##### SOURCE RECORDS #####

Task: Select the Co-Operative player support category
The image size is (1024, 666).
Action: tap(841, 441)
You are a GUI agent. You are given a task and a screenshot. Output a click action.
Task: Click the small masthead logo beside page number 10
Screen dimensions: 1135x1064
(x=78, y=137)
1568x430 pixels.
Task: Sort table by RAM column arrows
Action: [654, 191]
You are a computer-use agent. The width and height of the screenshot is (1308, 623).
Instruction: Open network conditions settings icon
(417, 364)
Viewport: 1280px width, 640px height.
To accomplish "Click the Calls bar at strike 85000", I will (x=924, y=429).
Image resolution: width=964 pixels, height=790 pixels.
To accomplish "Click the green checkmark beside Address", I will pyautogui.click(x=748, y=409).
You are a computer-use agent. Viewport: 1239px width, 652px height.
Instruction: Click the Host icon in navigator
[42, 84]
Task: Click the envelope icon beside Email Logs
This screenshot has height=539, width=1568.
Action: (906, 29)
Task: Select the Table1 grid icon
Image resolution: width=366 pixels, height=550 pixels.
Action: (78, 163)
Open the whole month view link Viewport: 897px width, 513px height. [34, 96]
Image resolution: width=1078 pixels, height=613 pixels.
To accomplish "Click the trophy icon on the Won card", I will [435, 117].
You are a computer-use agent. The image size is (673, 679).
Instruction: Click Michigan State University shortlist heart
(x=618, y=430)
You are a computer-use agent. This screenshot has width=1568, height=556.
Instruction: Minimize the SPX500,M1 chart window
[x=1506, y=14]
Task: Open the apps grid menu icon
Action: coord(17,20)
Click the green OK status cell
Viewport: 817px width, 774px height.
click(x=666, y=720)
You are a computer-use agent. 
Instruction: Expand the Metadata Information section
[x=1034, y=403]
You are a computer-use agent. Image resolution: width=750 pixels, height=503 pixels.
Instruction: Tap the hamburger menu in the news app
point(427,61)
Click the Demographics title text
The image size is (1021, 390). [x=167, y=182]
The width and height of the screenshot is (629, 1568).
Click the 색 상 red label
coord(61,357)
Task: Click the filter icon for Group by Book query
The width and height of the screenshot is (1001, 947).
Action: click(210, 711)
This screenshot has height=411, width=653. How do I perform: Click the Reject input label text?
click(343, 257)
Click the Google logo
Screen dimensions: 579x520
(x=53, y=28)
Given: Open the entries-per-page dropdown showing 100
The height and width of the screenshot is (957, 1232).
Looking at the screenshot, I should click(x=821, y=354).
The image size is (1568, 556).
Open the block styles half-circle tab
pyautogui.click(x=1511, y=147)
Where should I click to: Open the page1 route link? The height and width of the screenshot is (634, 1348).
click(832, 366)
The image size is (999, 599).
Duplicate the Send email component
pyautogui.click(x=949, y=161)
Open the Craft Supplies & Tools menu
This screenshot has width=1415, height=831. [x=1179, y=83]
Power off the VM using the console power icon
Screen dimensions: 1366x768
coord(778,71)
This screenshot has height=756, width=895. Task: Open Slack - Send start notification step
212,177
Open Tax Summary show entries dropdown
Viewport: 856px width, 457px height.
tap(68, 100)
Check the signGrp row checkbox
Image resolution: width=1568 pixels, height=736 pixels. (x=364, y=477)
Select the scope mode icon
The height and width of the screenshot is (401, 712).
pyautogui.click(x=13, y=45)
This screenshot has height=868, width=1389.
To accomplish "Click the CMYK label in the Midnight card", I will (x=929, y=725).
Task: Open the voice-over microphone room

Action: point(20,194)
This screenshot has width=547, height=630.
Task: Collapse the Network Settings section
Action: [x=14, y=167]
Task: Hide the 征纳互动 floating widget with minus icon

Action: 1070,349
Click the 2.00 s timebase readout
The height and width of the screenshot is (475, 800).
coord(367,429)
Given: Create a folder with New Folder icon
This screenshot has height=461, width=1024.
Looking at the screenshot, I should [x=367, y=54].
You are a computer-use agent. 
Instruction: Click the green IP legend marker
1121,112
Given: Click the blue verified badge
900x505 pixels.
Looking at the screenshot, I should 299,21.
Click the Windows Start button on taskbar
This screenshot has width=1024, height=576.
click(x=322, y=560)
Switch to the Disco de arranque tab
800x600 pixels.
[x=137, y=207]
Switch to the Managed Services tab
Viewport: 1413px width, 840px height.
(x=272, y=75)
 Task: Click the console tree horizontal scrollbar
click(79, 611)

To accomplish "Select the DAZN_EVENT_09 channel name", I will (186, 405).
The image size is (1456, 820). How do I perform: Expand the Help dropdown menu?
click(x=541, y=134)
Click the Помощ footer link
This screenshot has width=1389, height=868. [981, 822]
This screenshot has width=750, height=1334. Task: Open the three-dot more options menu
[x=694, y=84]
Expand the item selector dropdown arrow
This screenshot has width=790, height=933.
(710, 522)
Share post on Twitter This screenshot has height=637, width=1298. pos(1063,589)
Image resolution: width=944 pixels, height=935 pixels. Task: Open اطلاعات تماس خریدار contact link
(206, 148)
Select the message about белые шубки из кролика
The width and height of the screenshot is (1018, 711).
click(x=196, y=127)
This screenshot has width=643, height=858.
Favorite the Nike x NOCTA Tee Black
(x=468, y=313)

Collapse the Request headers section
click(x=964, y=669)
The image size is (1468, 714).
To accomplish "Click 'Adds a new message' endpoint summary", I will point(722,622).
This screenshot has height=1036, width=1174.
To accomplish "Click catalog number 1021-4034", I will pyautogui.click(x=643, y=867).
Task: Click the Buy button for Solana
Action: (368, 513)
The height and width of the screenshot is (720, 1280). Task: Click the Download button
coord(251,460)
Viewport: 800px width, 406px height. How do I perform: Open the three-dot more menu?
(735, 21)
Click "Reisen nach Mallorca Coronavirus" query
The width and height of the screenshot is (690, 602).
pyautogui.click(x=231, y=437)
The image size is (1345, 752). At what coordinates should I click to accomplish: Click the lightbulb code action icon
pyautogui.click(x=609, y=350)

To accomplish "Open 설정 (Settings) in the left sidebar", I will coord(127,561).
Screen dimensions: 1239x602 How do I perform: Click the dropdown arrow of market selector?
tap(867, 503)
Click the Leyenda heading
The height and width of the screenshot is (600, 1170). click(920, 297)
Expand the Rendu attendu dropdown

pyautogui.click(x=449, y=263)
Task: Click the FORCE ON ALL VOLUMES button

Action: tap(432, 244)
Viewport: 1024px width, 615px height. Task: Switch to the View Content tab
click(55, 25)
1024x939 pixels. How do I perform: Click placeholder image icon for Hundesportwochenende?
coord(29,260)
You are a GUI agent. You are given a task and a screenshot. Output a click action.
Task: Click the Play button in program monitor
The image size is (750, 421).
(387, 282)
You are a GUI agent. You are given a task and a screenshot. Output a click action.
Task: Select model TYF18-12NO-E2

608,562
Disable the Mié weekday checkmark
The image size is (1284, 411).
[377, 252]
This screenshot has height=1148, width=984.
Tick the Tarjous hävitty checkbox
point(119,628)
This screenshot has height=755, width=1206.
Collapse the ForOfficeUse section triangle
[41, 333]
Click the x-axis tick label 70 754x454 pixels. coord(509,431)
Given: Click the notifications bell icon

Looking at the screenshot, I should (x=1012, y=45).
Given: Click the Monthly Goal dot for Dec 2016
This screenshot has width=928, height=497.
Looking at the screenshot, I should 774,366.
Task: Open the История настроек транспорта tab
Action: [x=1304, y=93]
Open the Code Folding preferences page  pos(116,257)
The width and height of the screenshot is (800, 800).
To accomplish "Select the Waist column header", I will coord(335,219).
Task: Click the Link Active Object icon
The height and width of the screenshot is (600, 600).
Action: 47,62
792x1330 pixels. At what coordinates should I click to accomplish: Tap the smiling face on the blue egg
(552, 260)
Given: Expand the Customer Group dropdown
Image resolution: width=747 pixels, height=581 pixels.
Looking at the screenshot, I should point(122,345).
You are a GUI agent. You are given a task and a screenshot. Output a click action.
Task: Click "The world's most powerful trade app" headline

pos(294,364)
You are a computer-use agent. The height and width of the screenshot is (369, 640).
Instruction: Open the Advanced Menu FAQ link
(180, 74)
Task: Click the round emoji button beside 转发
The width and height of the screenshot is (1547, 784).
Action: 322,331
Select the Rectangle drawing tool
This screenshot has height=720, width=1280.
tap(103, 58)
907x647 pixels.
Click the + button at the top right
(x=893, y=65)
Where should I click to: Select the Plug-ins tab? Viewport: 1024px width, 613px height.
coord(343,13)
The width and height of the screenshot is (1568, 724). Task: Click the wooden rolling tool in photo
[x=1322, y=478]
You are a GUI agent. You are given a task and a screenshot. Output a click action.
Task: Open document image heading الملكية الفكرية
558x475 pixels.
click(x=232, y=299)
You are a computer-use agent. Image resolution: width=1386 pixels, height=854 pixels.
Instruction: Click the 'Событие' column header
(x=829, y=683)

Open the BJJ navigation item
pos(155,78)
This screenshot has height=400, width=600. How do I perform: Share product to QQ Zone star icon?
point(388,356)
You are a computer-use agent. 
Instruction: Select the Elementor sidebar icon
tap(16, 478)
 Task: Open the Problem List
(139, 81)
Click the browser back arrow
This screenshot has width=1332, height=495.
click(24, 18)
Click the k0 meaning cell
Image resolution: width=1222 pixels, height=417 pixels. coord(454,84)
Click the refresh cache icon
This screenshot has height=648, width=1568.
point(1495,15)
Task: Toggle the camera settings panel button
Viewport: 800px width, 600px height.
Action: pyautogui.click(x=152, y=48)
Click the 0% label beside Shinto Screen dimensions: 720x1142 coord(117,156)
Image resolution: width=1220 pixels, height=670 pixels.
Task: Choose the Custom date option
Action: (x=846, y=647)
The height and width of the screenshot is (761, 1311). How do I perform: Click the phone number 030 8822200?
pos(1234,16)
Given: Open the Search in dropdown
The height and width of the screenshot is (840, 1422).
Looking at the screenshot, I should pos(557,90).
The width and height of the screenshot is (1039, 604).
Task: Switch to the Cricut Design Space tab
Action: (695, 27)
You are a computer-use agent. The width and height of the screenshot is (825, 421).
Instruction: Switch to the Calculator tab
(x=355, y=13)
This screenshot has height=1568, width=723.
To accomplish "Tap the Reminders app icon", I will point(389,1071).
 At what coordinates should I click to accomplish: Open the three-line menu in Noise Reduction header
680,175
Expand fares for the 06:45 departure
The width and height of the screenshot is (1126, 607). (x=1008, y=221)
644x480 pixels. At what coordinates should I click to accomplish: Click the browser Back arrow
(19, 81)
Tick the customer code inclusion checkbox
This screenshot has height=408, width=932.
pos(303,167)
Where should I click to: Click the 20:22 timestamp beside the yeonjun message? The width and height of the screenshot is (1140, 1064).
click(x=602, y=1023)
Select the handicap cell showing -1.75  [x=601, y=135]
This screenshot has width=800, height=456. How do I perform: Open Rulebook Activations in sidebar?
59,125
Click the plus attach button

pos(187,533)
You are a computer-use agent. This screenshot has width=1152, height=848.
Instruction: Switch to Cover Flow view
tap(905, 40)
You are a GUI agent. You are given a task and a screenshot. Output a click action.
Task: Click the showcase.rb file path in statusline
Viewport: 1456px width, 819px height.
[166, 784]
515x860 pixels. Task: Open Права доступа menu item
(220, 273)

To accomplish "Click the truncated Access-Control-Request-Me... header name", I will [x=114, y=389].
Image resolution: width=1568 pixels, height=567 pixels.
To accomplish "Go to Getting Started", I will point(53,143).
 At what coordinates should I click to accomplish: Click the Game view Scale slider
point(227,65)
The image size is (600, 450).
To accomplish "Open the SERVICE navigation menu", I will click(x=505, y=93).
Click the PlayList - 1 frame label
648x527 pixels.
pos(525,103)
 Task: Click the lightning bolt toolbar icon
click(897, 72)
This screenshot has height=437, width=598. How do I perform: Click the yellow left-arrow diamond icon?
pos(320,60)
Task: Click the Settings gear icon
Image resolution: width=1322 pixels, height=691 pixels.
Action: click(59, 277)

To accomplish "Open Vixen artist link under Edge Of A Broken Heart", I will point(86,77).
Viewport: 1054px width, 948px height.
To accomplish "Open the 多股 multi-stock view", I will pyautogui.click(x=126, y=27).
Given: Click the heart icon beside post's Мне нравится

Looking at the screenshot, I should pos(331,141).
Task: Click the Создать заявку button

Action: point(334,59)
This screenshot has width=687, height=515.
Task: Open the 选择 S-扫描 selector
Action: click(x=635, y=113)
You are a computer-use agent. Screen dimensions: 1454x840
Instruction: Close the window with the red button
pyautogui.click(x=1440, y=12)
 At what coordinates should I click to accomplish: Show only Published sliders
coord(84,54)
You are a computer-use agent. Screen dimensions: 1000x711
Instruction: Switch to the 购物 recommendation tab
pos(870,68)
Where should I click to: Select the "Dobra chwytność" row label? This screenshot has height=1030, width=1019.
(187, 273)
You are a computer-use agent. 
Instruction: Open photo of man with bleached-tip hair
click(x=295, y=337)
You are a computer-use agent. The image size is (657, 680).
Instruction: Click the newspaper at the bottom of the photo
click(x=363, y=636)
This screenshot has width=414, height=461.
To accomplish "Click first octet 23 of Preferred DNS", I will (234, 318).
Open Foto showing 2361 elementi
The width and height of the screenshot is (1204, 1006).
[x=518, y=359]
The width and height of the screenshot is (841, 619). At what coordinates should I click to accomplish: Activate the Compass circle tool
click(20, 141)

#####

= AIM OF THE EXERCISE =
Look through the entries above and quote exactly the lines from the line with "Given: Click the Monthly" to the line with "Task: Click the Link Active Object icon", counting both of those lines.

= SOLUTION FOR THIS EXERCISE =
Given: Click the Monthly Goal dot for Dec 2016
This screenshot has width=928, height=497.
Looking at the screenshot, I should 774,366.
Task: Open the История настроек транспорта tab
Action: [x=1304, y=93]
Open the Code Folding preferences page  pos(116,257)
The width and height of the screenshot is (800, 800).
To accomplish "Select the Waist column header", I will coord(335,219).
Task: Click the Link Active Object icon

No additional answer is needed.